- **What is being asked**
Leaving the pictures aside, transcribe only and exactly the lines from the one with "Given: Open the JJ column filter dropdown" through the end of the entries, both included.
▬▬▬
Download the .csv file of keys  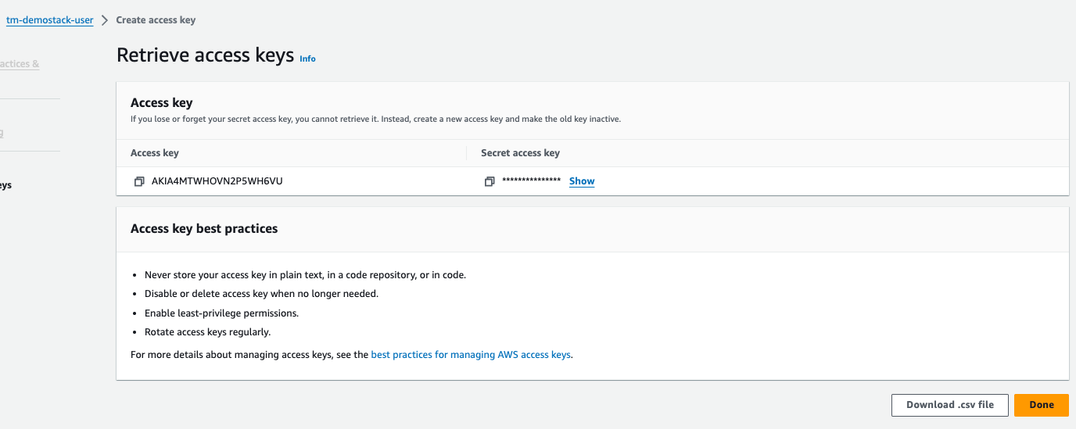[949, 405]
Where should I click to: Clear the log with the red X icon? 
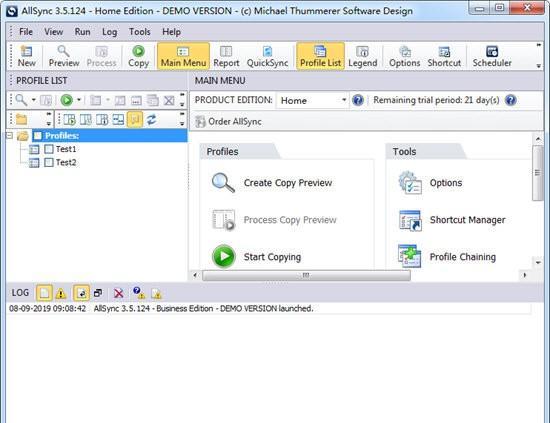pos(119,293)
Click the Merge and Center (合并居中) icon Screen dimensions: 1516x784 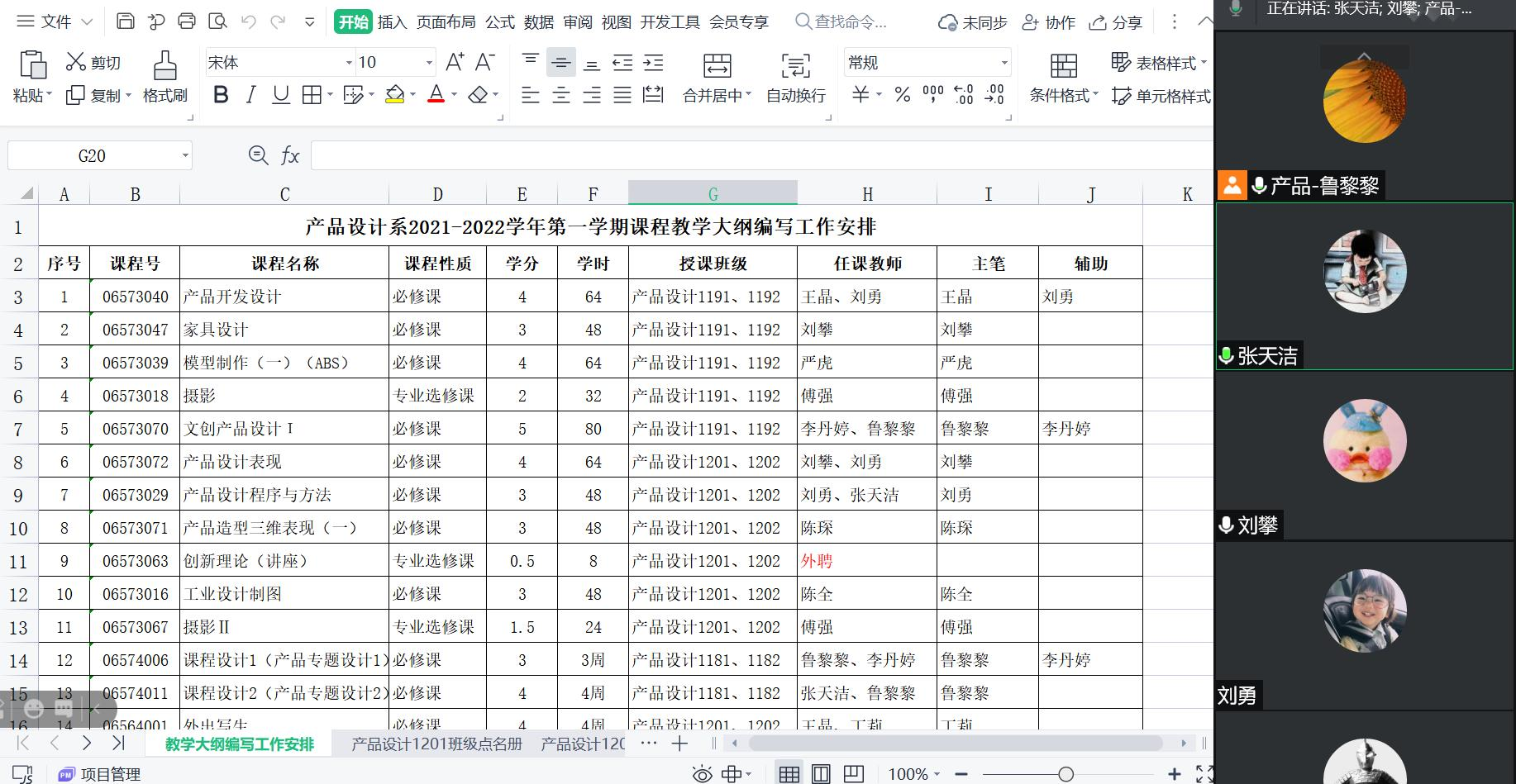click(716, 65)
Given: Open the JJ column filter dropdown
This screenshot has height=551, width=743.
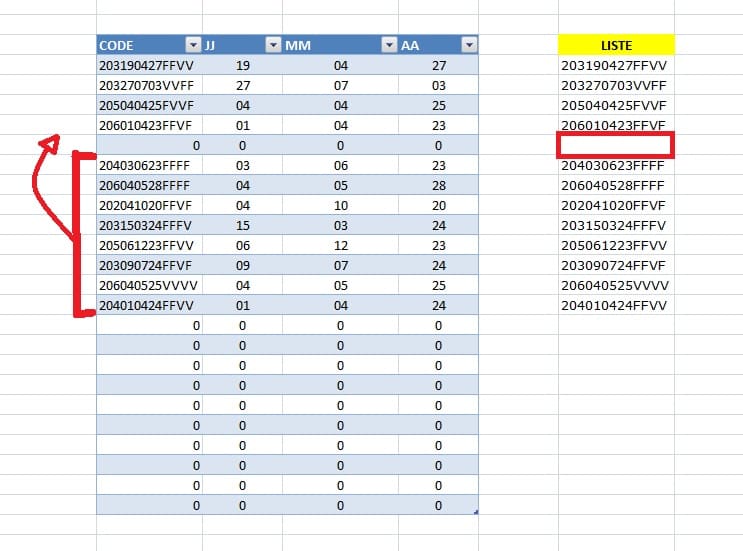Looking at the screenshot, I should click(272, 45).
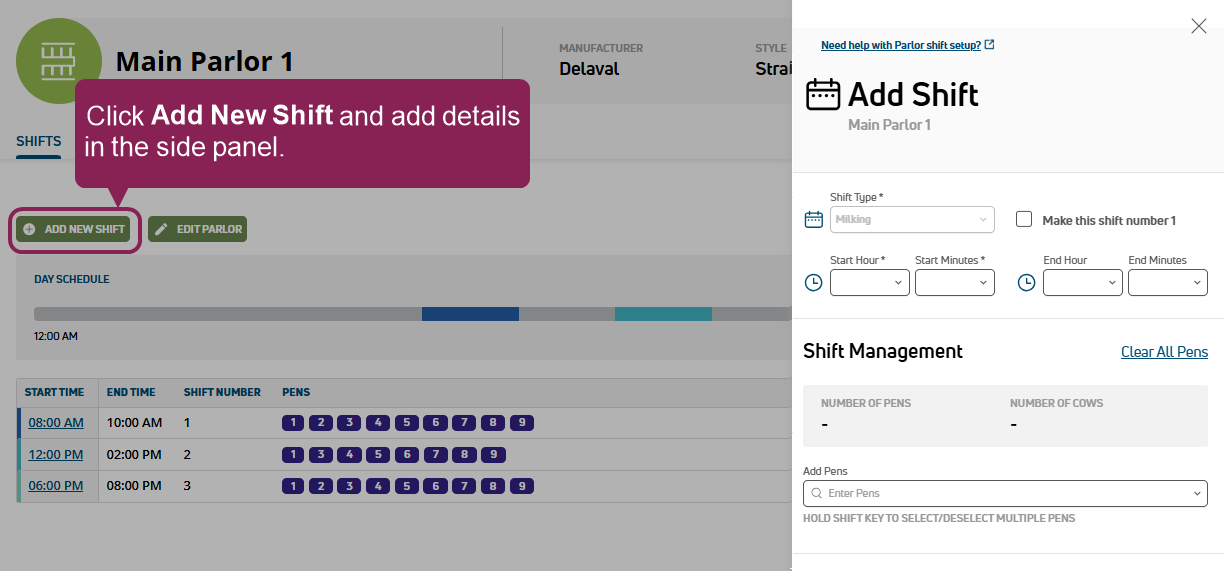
▬▬▬
- **Answer to this task**
Given: Open the JJ column filter dropdown
This screenshot has height=551, width=743.
Looking at the screenshot, I should click(272, 45).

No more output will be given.